**** Data lines
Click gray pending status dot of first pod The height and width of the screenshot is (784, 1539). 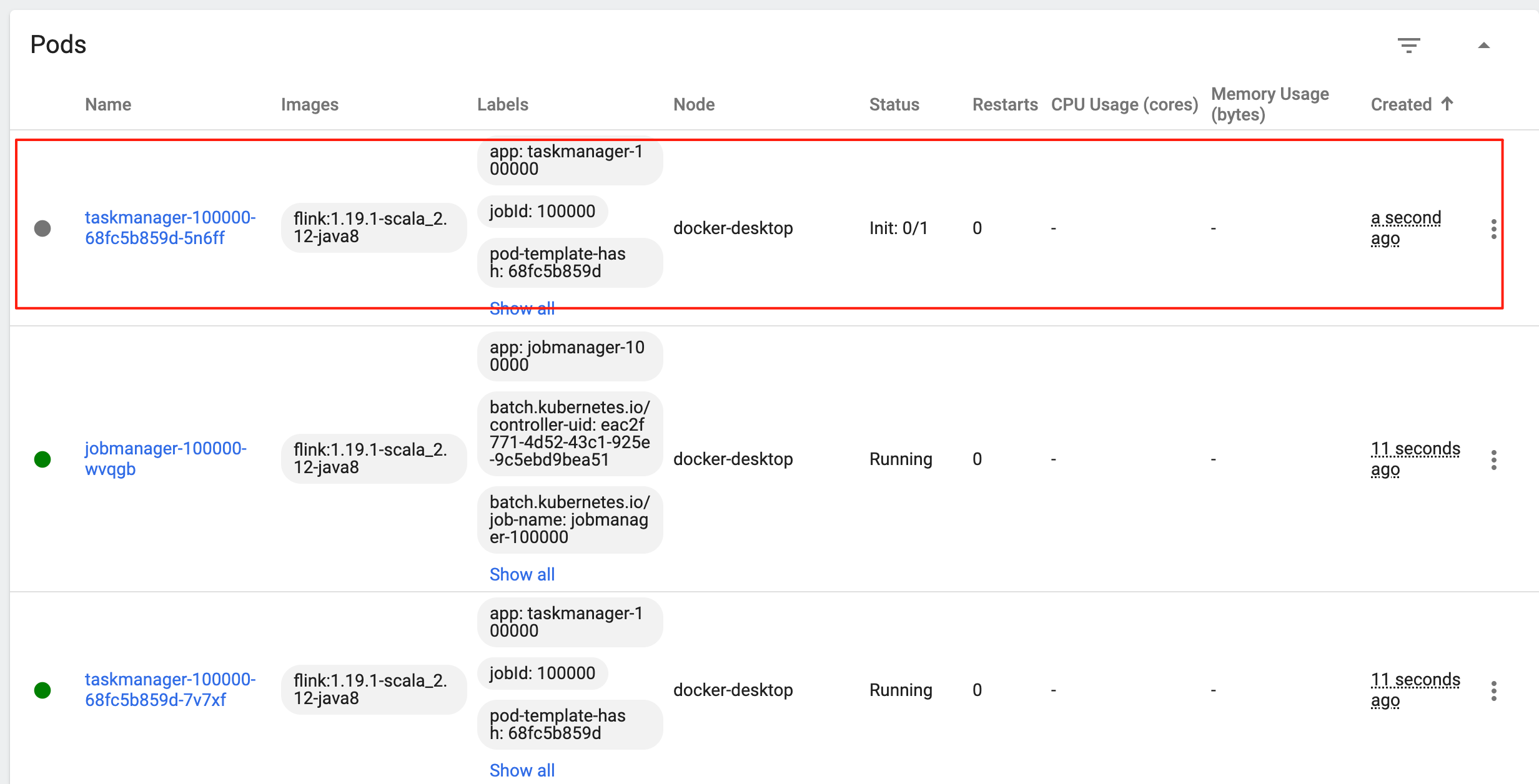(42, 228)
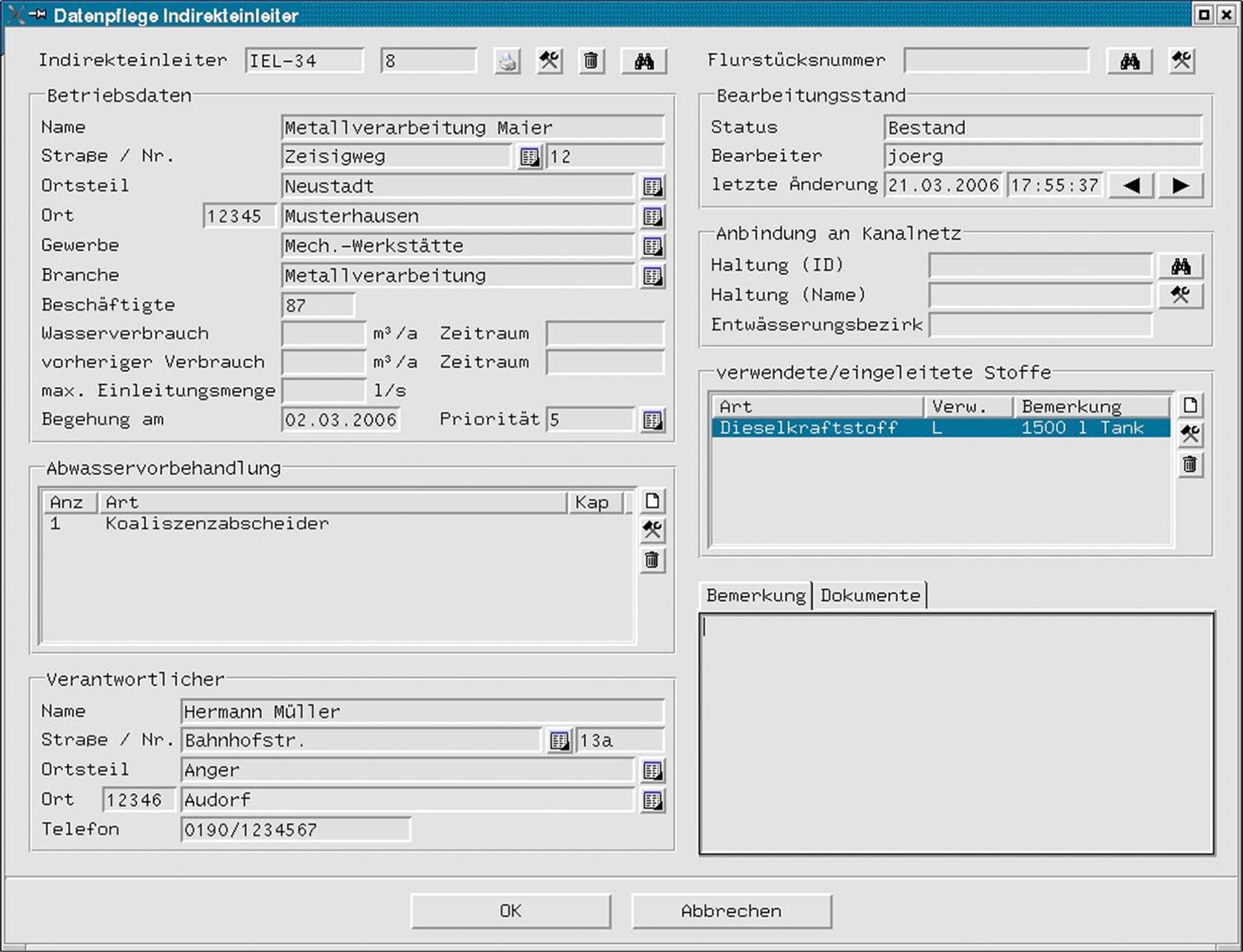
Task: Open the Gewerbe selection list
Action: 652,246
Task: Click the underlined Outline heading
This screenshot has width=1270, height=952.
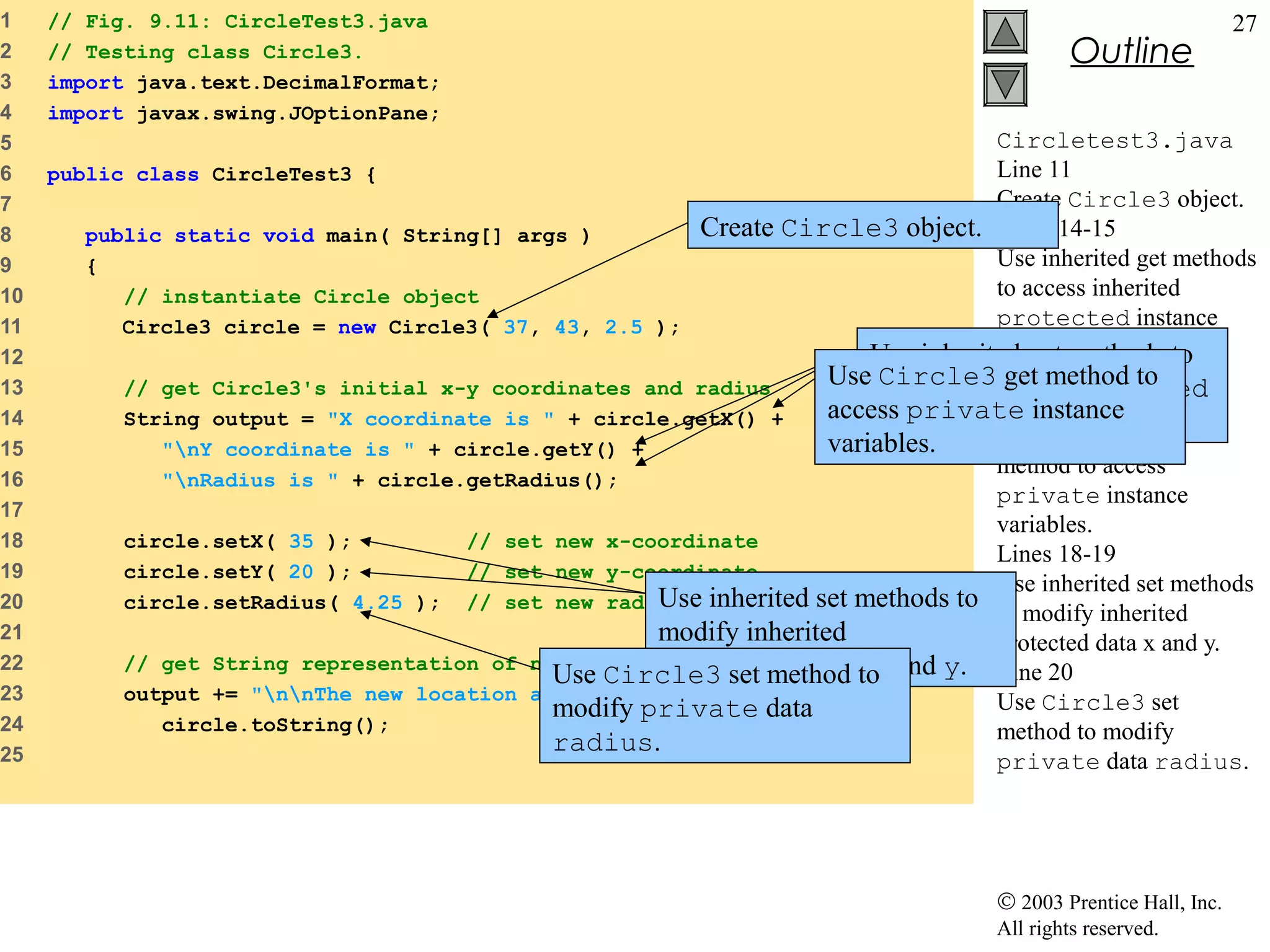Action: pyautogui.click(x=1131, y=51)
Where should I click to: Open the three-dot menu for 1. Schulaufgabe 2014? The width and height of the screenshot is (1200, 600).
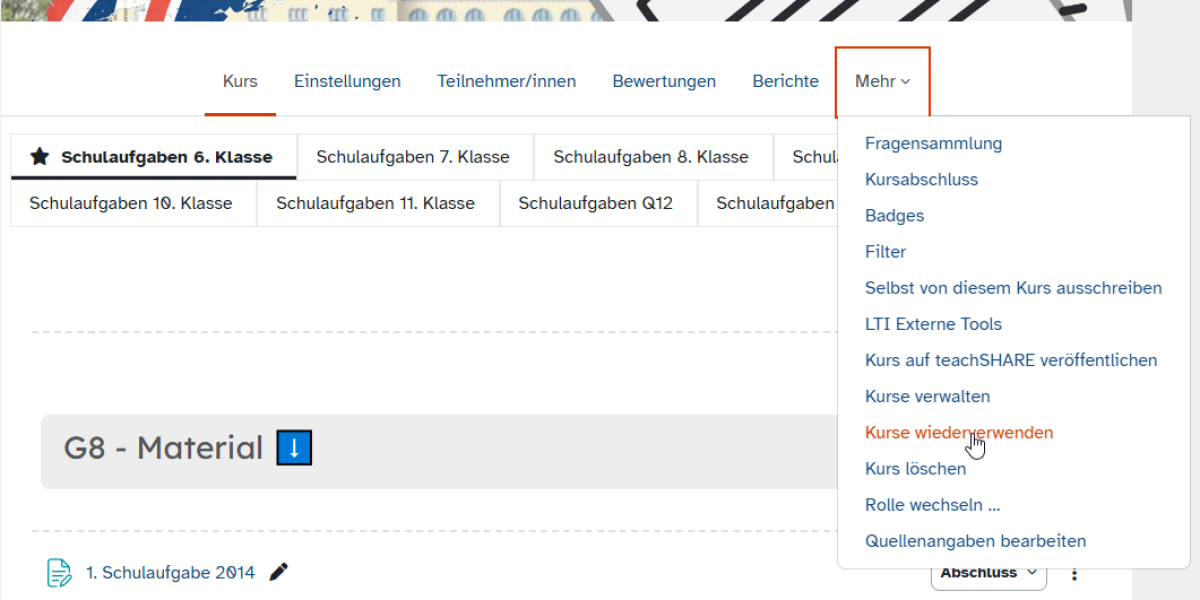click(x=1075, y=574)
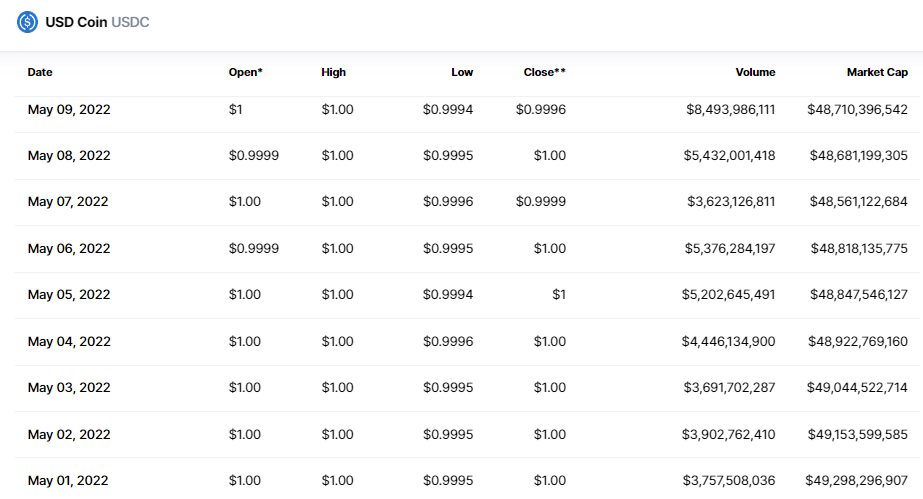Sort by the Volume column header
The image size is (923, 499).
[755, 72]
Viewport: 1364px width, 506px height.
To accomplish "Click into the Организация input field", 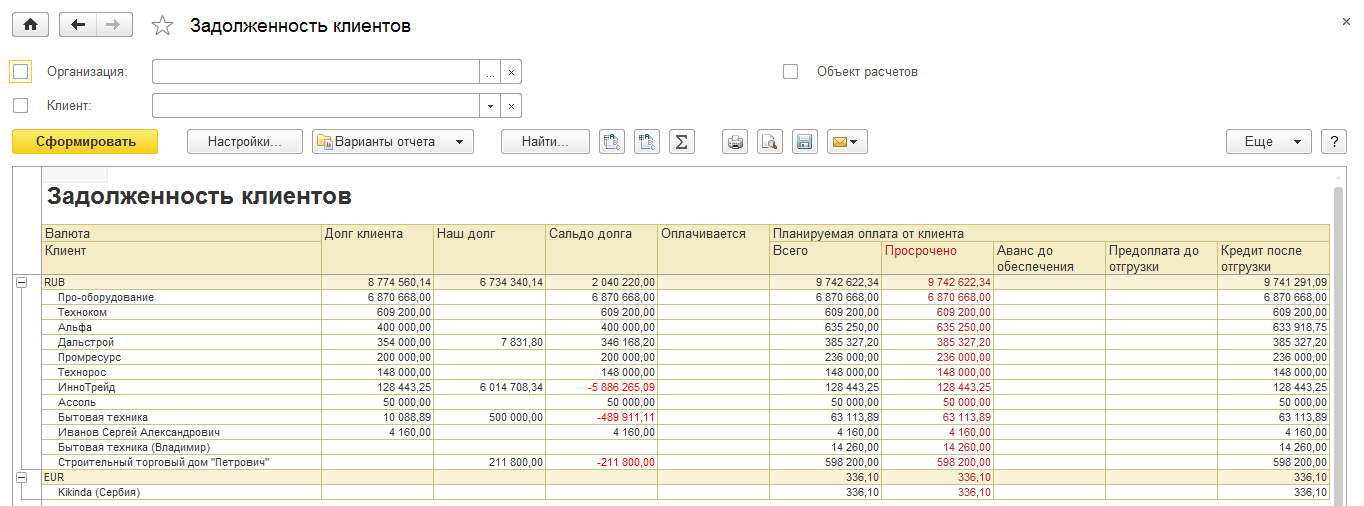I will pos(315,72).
********
▶ **Exercise prompt**
Scale the stretch of items from the line containing "Task: Click the underlined Outline heading" through the line containing "Action: pyautogui.click(x=1131, y=51)" by writing those lines out again, requests included, with each coordinate in the answers multiplied by 1.4 and rounded to a whole number, halves rounding up. Leave every number in the requests unchanged, and omit the pictures from your answer.

▶ **Written solution**
Task: Click the underlined Outline heading
This screenshot has width=1270, height=952.
Action: pyautogui.click(x=1583, y=71)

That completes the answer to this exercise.